What is expected: Reproduce the entries below word for word, from the very first line through the line that contains "coord(803,290)", including both of those lines.

Records provided:

★ ★ ★

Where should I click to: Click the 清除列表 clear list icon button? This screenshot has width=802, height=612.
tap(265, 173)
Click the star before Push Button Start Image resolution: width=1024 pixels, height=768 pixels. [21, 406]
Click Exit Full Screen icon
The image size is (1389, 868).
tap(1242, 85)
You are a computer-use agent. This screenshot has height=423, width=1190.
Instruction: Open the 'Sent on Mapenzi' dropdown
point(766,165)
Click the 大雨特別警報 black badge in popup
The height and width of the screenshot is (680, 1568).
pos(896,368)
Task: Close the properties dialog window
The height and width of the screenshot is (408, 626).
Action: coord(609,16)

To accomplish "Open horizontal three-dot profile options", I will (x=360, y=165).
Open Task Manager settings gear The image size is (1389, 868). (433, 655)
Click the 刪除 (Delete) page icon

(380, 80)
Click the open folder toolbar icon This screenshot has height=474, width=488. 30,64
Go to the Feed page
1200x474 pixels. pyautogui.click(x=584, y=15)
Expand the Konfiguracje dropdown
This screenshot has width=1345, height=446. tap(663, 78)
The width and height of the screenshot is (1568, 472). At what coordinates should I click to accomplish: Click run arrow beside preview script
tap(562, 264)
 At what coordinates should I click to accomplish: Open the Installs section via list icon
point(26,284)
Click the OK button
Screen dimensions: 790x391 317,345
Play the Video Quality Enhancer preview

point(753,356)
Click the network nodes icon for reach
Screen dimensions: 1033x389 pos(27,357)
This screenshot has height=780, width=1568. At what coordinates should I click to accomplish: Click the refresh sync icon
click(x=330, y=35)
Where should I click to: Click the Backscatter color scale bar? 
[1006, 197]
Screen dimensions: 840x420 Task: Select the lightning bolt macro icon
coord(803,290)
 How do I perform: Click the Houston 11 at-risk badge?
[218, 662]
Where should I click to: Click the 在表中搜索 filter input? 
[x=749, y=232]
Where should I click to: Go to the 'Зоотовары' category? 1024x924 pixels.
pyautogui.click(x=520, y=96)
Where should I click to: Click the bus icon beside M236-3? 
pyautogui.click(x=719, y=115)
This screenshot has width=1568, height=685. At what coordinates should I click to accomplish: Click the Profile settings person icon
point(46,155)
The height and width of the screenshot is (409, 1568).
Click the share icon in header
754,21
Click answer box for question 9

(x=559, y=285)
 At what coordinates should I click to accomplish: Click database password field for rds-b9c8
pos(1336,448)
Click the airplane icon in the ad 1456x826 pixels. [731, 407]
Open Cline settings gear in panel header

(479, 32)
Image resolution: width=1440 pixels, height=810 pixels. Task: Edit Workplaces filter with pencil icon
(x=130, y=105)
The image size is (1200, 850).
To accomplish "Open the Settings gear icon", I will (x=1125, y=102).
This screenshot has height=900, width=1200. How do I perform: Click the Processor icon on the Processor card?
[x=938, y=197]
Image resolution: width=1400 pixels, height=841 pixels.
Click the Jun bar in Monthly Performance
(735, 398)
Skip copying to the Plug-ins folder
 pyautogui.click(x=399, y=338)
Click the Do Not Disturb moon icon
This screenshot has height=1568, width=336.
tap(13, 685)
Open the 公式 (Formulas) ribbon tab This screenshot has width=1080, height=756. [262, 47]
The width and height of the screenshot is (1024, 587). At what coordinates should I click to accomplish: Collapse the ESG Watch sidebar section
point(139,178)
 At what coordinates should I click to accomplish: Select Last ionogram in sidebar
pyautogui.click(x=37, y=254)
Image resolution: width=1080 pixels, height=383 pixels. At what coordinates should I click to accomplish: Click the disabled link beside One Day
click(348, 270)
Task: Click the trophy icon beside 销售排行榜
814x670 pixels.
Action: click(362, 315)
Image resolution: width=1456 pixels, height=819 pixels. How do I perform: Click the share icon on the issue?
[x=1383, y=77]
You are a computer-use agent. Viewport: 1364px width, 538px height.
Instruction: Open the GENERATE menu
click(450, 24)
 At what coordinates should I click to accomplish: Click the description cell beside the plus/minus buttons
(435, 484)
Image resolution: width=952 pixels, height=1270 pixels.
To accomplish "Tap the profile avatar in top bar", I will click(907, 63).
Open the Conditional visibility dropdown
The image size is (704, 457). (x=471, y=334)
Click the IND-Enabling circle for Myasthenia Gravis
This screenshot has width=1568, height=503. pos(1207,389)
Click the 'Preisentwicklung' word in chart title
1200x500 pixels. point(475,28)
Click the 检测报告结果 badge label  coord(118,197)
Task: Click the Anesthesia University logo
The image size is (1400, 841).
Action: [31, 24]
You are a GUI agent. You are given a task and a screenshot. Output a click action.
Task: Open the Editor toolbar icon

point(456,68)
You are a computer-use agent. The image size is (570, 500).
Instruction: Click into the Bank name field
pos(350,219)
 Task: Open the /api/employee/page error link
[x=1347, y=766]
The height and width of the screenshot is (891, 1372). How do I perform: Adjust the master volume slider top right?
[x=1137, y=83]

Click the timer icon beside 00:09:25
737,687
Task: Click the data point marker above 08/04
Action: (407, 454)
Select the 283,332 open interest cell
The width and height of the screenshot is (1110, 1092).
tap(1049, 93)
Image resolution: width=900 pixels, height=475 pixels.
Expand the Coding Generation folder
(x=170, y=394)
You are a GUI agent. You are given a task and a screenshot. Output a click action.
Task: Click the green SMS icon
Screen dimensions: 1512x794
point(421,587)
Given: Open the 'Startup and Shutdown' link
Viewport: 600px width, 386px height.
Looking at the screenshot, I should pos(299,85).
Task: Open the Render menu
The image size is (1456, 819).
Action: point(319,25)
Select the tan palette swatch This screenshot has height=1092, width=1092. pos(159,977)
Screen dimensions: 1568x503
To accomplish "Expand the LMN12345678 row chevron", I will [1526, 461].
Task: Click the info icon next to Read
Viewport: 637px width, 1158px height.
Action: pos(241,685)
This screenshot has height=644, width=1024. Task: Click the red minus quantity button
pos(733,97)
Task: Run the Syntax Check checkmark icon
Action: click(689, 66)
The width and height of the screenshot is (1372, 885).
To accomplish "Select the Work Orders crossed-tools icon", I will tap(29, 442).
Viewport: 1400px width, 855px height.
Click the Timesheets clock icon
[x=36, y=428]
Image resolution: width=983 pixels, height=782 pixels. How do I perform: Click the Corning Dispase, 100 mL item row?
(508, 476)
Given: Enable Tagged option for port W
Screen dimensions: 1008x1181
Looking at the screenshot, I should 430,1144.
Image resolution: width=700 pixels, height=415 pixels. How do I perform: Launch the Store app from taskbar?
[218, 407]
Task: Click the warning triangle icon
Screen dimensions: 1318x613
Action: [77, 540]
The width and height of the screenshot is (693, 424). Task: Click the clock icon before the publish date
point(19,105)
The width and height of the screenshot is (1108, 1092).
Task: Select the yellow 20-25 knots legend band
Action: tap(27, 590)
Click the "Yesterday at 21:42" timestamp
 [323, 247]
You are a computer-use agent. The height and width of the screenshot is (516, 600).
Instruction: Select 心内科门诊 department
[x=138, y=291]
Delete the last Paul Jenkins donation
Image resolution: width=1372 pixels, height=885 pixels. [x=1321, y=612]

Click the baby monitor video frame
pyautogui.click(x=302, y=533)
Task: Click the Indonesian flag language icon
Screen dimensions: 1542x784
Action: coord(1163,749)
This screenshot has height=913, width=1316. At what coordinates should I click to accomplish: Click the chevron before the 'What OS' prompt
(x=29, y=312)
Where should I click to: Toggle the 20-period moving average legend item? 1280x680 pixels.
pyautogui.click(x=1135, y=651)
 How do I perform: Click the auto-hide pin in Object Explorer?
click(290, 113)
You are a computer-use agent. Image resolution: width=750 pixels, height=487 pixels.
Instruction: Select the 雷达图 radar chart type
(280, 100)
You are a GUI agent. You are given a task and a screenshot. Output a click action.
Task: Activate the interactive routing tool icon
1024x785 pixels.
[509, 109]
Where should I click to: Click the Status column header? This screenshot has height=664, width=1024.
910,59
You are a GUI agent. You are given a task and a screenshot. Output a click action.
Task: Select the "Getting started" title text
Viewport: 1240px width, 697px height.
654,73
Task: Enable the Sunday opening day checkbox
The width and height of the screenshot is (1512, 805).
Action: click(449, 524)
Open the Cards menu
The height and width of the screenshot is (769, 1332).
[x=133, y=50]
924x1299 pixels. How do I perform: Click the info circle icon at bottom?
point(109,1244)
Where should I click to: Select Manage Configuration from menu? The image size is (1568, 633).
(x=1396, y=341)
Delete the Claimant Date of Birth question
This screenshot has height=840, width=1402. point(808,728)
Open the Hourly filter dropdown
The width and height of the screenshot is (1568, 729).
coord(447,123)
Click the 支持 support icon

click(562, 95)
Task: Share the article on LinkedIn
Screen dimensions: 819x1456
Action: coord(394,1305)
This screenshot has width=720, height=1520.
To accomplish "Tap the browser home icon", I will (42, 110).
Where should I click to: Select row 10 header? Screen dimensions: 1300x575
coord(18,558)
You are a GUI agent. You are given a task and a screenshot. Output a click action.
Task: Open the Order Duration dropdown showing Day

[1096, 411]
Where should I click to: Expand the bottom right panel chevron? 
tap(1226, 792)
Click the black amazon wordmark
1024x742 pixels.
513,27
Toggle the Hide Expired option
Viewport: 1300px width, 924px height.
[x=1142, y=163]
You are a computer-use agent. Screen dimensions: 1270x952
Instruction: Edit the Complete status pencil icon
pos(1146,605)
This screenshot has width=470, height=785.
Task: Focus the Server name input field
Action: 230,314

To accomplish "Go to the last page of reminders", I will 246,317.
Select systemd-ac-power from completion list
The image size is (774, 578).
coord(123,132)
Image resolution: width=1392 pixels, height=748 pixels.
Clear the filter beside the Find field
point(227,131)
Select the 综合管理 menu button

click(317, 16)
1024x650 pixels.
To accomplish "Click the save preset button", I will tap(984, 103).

★ ★ ★

Answer below:
Where should I click to: Click the 清除列表 clear list icon button? This screenshot has width=802, height=612.
tap(265, 173)
Click the star before Push Button Start Image resolution: width=1024 pixels, height=768 pixels. [21, 406]
Click Exit Full Screen icon
The image size is (1389, 868).
tap(1242, 85)
You are a computer-use agent. This screenshot has height=423, width=1190.
Instruction: Open the 'Sent on Mapenzi' dropdown
point(766,165)
Click the 大雨特別警報 black badge in popup
The height and width of the screenshot is (680, 1568).
pos(896,368)
Task: Close the properties dialog window
The height and width of the screenshot is (408, 626).
Action: coord(609,16)

To accomplish "Open horizontal three-dot profile options", I will (x=360, y=165).
Open Task Manager settings gear The image size is (1389, 868). (433, 655)
Click the 刪除 (Delete) page icon

(380, 80)
Click the open folder toolbar icon This screenshot has height=474, width=488. 30,64
Go to the Feed page
1200x474 pixels. pyautogui.click(x=584, y=15)
Expand the Konfiguracje dropdown
This screenshot has width=1345, height=446. tap(663, 78)
The width and height of the screenshot is (1568, 472). At what coordinates should I click to accomplish: Click run arrow beside preview script
tap(562, 264)
 At what coordinates should I click to accomplish: Open the Installs section via list icon
point(26,284)
Click the OK button
Screen dimensions: 790x391 317,345
Play the Video Quality Enhancer preview

point(753,356)
Click the network nodes icon for reach
Screen dimensions: 1033x389 pos(27,357)
This screenshot has height=780, width=1568. At what coordinates should I click to accomplish: Click the refresh sync icon
click(x=330, y=35)
Where should I click to: Click the Backscatter color scale bar? 
[1006, 197]
Screen dimensions: 840x420 Task: Select the lightning bolt macro icon
coord(803,290)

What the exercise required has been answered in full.